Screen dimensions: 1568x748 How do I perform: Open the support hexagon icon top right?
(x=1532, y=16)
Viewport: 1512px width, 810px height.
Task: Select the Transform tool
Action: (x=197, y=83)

════

Work required
The records above need to be returned in full, with nothing altered.

Output of the exercise
Screen dimensions: 1568x748 How do I perform: Open the support hexagon icon top right?
(x=1532, y=16)
Viewport: 1512px width, 810px height.
Task: Select the Transform tool
Action: (x=197, y=83)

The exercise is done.